We’ll take up that topic in an upcoming podcast with Dr. Joan Ifland, author of Processed Food Addiction. She contends that “Dealing with food cravings by artificially flipping the switch in the brain’s reward centers is NOT a good way to get healthy long term because once the person is off the drug, they will be back at square one when it comes having the behavioral skills needed to cope with compulsive eating.”

And quit they will. A new report finds 2 out of 3 people on GLP-1 drugs like Ozempic stop within a year. Notwithstanding the prohibitive cost of these drugs, the low-grade nausea and constipation that these meds cause leads a high percentage of users to discontinue. Moreover, many are frustrated when they reach a weight plateau as the body adjusts its metabolism to reduced caloric intake. Once they stop, much or all of the lost weight comes roaring back.
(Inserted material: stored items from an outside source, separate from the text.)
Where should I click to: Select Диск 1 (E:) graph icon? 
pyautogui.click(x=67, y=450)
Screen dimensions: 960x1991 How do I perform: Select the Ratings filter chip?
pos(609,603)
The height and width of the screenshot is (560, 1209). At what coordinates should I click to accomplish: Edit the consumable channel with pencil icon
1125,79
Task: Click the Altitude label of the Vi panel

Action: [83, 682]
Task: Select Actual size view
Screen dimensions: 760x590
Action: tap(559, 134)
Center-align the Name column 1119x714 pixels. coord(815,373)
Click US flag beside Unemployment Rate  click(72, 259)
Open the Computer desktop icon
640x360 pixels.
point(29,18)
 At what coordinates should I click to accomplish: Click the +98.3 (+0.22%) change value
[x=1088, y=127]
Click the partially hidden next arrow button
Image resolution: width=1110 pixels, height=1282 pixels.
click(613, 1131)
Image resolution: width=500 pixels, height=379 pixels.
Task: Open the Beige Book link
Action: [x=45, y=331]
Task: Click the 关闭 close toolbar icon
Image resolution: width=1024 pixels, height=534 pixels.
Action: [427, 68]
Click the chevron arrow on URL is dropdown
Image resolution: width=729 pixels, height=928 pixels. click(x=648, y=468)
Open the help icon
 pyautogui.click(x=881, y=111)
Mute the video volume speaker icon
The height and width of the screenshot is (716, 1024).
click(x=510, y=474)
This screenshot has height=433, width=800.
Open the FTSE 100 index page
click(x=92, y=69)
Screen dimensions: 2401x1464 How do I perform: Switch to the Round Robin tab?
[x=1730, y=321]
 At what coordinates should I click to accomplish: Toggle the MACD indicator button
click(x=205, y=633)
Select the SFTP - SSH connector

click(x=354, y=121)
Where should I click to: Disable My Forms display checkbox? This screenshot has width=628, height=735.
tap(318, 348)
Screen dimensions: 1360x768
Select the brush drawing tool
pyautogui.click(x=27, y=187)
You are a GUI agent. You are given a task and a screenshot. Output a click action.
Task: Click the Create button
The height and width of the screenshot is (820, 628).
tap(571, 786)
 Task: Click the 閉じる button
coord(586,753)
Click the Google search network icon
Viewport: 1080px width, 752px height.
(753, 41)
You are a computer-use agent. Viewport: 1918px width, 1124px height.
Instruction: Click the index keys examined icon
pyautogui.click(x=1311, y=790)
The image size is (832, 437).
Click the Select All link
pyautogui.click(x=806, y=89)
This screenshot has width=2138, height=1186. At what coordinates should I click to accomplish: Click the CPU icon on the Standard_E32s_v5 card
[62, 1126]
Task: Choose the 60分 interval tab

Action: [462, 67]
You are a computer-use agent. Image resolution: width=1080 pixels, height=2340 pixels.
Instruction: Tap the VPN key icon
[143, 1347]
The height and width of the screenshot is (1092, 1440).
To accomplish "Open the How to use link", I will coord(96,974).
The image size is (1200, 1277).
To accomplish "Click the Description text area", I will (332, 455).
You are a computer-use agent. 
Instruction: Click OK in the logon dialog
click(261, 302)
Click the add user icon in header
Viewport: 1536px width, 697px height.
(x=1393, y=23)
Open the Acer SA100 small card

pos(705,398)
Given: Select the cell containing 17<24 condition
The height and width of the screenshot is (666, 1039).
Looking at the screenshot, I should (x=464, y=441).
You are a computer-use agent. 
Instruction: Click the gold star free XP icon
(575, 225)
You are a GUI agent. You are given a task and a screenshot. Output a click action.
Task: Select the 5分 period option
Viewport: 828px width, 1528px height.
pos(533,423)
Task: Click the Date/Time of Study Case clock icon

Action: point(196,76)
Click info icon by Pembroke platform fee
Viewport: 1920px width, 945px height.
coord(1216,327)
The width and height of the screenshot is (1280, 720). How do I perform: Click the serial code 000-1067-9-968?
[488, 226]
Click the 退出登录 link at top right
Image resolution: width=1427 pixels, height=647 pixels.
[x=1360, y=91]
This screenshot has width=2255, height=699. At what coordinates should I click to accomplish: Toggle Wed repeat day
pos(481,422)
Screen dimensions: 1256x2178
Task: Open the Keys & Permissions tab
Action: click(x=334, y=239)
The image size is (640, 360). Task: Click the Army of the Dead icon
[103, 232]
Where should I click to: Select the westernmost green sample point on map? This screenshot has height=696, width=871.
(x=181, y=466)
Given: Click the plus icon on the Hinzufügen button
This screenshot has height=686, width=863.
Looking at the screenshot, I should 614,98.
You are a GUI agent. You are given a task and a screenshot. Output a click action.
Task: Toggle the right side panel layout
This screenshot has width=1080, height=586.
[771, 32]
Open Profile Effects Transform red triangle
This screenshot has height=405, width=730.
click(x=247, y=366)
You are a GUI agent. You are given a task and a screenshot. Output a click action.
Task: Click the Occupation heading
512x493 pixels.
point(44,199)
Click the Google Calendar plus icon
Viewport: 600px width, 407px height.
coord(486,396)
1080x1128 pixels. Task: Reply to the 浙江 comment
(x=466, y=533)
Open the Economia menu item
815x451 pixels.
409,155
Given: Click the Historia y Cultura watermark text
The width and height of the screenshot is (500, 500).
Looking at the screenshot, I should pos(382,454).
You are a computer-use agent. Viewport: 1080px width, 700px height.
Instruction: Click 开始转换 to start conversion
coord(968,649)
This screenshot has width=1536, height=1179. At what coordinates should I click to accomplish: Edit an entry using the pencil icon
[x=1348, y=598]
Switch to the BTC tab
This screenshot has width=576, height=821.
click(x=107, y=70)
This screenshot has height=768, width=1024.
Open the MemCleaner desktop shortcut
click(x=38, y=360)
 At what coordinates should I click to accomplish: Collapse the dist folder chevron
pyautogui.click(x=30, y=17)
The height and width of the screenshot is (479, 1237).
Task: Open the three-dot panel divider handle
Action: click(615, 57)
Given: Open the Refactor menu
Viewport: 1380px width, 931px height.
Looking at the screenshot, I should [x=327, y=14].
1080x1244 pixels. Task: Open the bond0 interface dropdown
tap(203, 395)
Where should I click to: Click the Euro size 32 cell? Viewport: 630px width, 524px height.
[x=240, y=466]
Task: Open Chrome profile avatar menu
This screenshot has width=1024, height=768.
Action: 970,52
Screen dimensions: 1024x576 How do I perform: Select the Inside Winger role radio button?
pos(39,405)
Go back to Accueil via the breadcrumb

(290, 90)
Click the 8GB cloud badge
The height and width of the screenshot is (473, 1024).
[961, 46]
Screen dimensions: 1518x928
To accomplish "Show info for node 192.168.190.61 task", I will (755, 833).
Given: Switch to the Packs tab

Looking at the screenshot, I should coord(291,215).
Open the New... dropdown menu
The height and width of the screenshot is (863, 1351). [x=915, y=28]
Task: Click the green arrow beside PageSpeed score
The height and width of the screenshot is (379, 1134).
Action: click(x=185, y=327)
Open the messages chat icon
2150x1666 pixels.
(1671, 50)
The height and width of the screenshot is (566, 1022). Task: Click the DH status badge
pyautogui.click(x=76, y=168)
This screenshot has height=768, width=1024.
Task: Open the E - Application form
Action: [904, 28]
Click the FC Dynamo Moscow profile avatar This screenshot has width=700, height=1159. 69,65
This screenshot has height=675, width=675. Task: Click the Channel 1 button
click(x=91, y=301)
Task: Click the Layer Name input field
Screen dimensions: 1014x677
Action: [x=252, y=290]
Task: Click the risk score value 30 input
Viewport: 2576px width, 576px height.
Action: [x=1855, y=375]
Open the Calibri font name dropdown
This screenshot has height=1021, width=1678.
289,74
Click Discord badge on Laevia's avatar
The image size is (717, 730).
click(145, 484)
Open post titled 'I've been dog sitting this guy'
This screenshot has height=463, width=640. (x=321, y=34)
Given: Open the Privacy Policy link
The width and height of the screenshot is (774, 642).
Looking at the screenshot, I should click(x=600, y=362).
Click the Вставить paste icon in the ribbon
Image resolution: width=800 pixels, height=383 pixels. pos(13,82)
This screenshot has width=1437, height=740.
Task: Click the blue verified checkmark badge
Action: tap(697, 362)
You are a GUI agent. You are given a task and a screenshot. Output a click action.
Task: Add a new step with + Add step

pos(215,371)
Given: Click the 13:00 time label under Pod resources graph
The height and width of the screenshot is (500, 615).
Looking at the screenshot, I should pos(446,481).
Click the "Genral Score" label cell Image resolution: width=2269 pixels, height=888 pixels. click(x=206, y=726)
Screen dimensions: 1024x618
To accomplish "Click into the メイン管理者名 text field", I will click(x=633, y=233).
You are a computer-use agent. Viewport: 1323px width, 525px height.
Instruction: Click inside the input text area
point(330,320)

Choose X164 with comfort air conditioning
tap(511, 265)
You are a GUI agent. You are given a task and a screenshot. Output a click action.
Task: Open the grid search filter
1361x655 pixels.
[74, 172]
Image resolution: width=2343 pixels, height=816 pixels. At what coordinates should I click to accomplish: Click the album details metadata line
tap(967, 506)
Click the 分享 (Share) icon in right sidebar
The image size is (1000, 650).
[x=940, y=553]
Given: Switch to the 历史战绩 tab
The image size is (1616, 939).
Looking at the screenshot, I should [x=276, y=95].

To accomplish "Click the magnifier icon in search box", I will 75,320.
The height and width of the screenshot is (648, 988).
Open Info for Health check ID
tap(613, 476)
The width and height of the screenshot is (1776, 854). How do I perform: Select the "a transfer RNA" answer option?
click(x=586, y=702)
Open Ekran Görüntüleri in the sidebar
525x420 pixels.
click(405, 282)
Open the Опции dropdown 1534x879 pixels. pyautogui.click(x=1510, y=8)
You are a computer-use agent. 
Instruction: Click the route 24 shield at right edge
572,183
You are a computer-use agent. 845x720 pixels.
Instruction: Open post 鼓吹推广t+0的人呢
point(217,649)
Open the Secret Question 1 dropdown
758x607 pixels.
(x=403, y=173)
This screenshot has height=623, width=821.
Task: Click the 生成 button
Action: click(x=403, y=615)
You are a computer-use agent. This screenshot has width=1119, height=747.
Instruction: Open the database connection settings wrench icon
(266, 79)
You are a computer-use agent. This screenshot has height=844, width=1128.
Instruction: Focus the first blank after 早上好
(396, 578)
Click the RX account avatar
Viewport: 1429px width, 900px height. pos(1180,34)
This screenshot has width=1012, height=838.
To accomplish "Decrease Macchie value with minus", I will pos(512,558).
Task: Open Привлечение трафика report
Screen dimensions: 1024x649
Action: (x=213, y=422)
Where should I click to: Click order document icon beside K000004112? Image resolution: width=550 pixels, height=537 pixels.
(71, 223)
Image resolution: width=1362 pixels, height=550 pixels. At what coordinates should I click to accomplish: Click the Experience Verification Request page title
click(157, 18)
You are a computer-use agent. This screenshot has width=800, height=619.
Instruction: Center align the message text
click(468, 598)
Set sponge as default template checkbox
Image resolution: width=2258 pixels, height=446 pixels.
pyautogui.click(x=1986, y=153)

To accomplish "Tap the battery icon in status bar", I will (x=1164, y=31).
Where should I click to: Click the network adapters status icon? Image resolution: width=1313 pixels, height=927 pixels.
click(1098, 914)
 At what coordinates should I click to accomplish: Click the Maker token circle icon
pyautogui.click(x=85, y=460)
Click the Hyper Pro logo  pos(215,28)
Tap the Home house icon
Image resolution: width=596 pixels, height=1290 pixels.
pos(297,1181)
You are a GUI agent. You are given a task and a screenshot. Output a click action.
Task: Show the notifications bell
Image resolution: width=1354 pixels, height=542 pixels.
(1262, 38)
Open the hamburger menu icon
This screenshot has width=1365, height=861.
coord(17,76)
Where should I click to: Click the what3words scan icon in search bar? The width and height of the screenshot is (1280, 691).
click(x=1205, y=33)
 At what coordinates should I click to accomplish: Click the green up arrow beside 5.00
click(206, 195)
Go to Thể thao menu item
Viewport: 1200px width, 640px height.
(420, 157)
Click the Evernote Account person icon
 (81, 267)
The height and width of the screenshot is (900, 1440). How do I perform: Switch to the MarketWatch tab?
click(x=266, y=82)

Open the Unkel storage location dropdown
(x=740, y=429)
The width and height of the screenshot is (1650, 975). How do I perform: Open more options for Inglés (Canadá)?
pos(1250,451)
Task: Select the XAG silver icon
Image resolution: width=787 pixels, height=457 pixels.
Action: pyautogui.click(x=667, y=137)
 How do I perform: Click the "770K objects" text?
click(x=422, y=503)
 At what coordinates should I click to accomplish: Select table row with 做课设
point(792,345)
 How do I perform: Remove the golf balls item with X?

And therein lies my primary concern. Losing considerable weight rapidly invariably entails loss of lean muscle along with adipose tissue. Besides, protein is the most satiating food, and users of weight loss meds tend to underconsume it, accelerating sarcopenia, the progressive age-related loss of muscle mass that leads to frailty. Users of these meds are well-advised to up their dietary protein and engage in resistance exercise—but that will only partially offset the invariable muscle loss.

Even if attainable, what would a world without obesity look like? What becomes of the Fat Acceptance movement? Would the few overweight medication “refuseniks” end up even more stigmatized?

What about those weight loss companies? The multi-billion dollar diet industry is already pivoting to the reality of weight loss drugs, offering affiliate programs with drug prescribers to complement the diet food and behavioral support they traditionally purvey. Now that obesity is redefined as a disease, with a medical fix, Weight Watchers is apologizing for having told clients that shedding pounds was simply a matter of will power.

And how about the food industry? It’s predicated on tempting people to gobble huge quantities of savory caloric foods and beverages. Snacking is encouraged with a plethora of tasty offerings. In a recent article in the Wall Street Journal (“America’s Food Giants Confront the Ozempic Era”), Nicholas Fereday, executive director of food and consumer trends for agricultural lender Rabobank, is quoted as saying the drugs pose a new threat to the packaged-food industry’s growth:

“‘If two-thirds of Americans are the target audience, it’s a huge thing,’ Fereday said, referring to the portion of the U.S. population that is considered overweight.”

The company that markets Atkins-branded food products is trying to catch the wave by offering foods targeting people on weight loss drugs, or trying not to regain weight after going off them.

The end of obesity? While these drugs will make a dent, it’s not clear whether side effects or cost constraints will limit their universal embrace. While I’ll continue to help people taking these drugs, and carefully monitor their new iterations, I won’t be prescribing them. One thing is for sure—people won’t lack for ways of getting them, and the unintended consequences of their use may be profound.